- What you have to do
No pictures, please: print exactly the lines from the one that contains "Where should I" through the last line of the listing.

- Record excerpts
********************

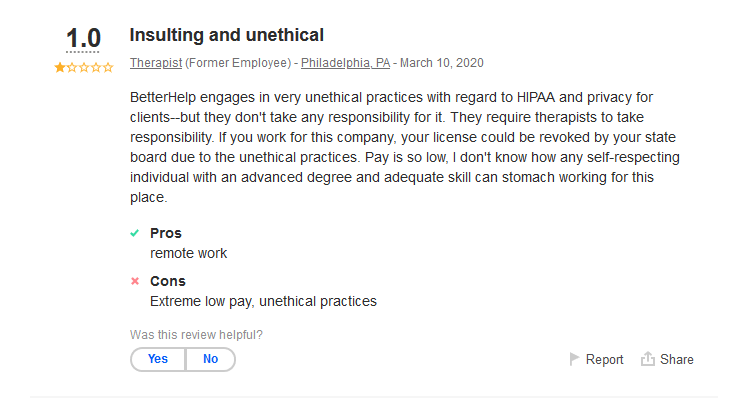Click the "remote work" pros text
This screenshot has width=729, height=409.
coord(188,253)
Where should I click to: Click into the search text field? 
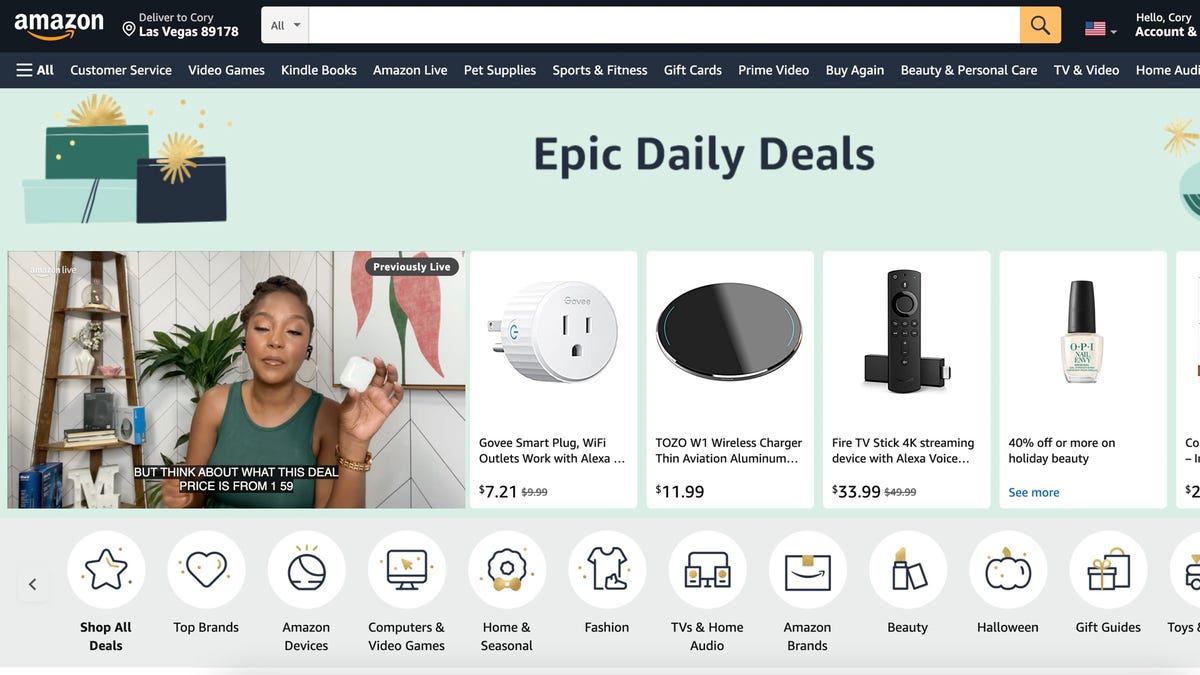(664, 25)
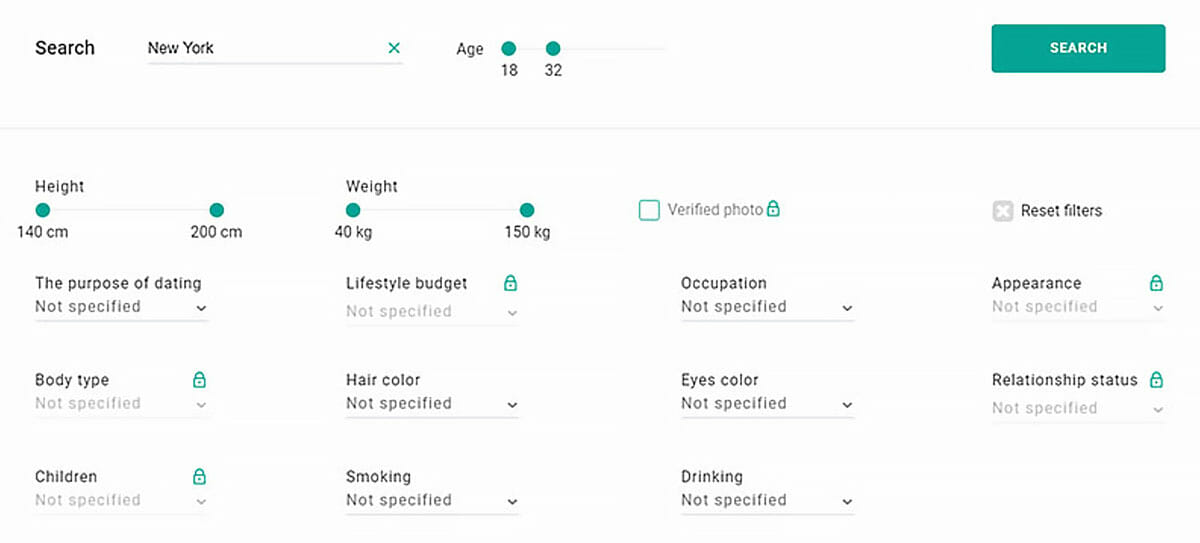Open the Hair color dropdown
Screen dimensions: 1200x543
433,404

********************

- Written answer
Where should I click to: Click into the search text field? 
(664, 25)
Open the Hair color dropdown
Screen dimensions: 1200x543
433,404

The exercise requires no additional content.